誤嚥性肺炎その2 疫学、症状、治療法など。
2021.12.05
こんにちは。安城市の神谷歯科医院」院長の神谷繁彦です。
前回誤嚥性肺炎の概要についてお話ししました。
今回はもう少し突っ込んでお話しします。
誤嚥性肺炎は嚥下機能の低下した高齢者、脳梗塞後遺症やパーキンソン病などの神経疾患や寝たきりの患者に多く発生します。
前にも申し上げた通り、肺炎球菌や口腔内の常在菌である嫌気性菌が原因となることが多いとされます。
よって誤嚥性肺炎には、食べ物や飲み物、胃から逆流した内容物が誤って肺に入った時に咳反射で排出できず発症するタイプと 睡眠中に増殖した口腔内細菌を気付かずに誤嚥することによって発症するタイプがあります。
要介護高齢者では後者の 不顕性誤嚥が特に多く、誤嚥の自覚がないため繰り返し発症しやすいという特徴があります。

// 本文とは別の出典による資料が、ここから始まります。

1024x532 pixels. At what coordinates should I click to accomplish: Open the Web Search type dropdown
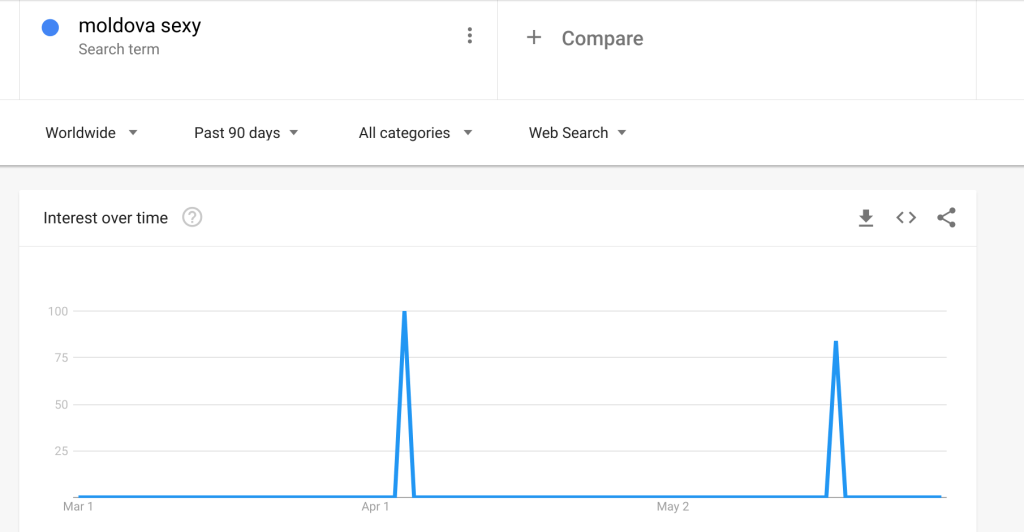(x=577, y=133)
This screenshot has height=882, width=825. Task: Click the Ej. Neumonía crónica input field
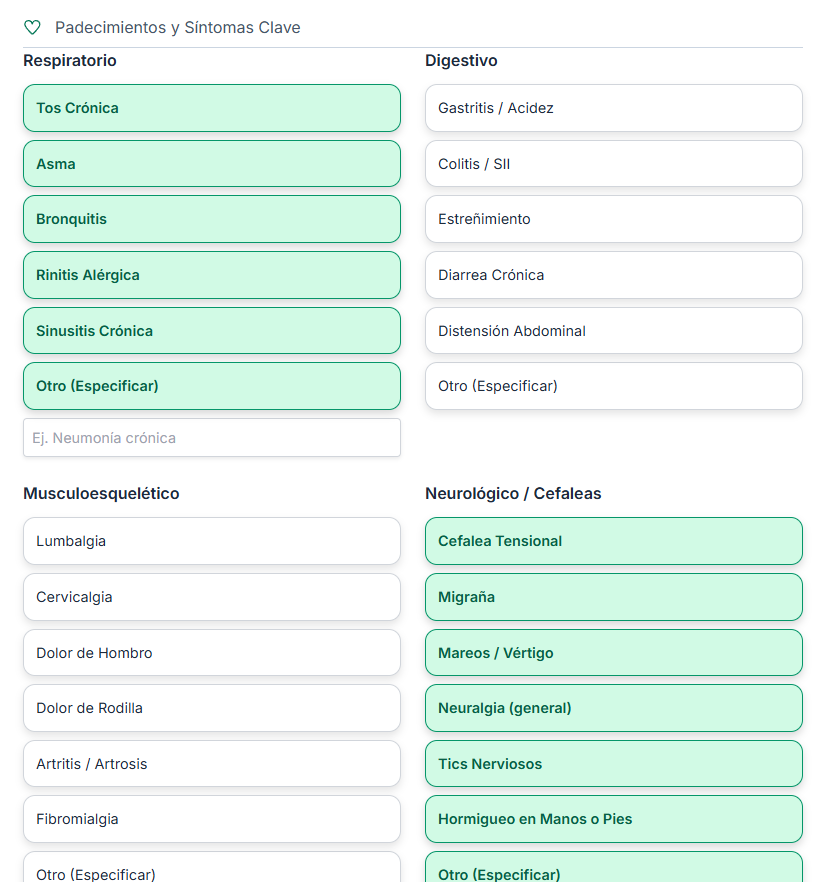[x=211, y=437]
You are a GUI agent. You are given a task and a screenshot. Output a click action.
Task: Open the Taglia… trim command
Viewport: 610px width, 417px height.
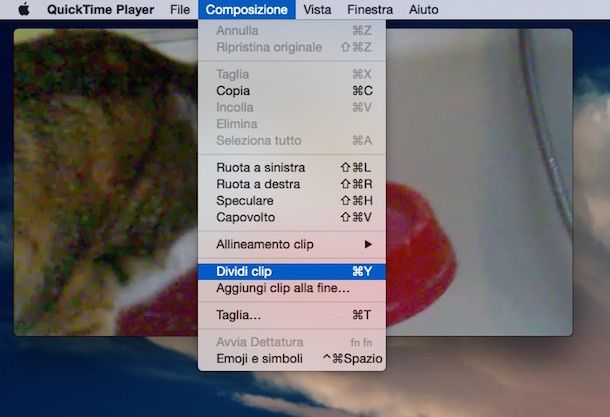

高齢者や神経疾患などで寝たきりの患者では口腔内の清潔が十分に保たれていないこともあり、この場合、口腔内で肺炎の原因となる細菌がより多く増殖してしまいます。
また、高齢者や寝たきり患者では咳反射が弱くなり嚥下機能が低下します。
その結果、口腔内の細菌が気管から肺へと吸引され、肺炎を発症します。
また、栄養状態が不良であることや免疫機能の低下なども発症に影響します。
他には嘔吐などで食物と胃液を一度に多く誤嚥して発症する場合もあります。
発熱、咳、膿のような痰の排出が肺炎の典型的な症状ですが、これらの症状がなく、なんとなく元気がない、食欲がない、のどがゴロゴロとなる、などの非特異的な症状のみがみられることが多いのが誤嚥性肺炎の特徴です。
高齢者の誤嚥性肺炎は、免疫力の低下した状態で細菌の増殖した食べかすや唾液を誤嚥すると、 発症のリスクが高まります。
よってリスク因子に対する予防が必要となります。
誤嚥が明らかな場合や嚥下機能低下が確認されている患者では胸部エックス線写真で肺炎像を確認することで診断できます。
白血球増加や炎症反応の亢進も重要な所見です。
寝たきりの高齢者など誤嚥性肺炎の高リスク患者で肺炎が発症した場合には、この病気を疑います。
そして明らかに原因が不顕性であった場合、抗菌薬を用いた薬物療法をおこないます。
呼吸状態や全身状態が不良な場合は入院して治療を行います。
同時に口腔ケアの徹底、嚥下指導も重要です。ここが歯科の出番です!
予防法については次回にお半視したいと思います。